— Exercise goal —
Every line of the data needs to be returned exactly.

— Dataset records —
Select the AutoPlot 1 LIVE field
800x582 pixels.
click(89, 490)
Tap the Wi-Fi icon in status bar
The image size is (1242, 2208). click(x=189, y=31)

— Result —
Select the AutoPlot 1 LIVE field
800x582 pixels.
click(89, 490)
Tap the Wi-Fi icon in status bar
The image size is (1242, 2208). click(x=189, y=31)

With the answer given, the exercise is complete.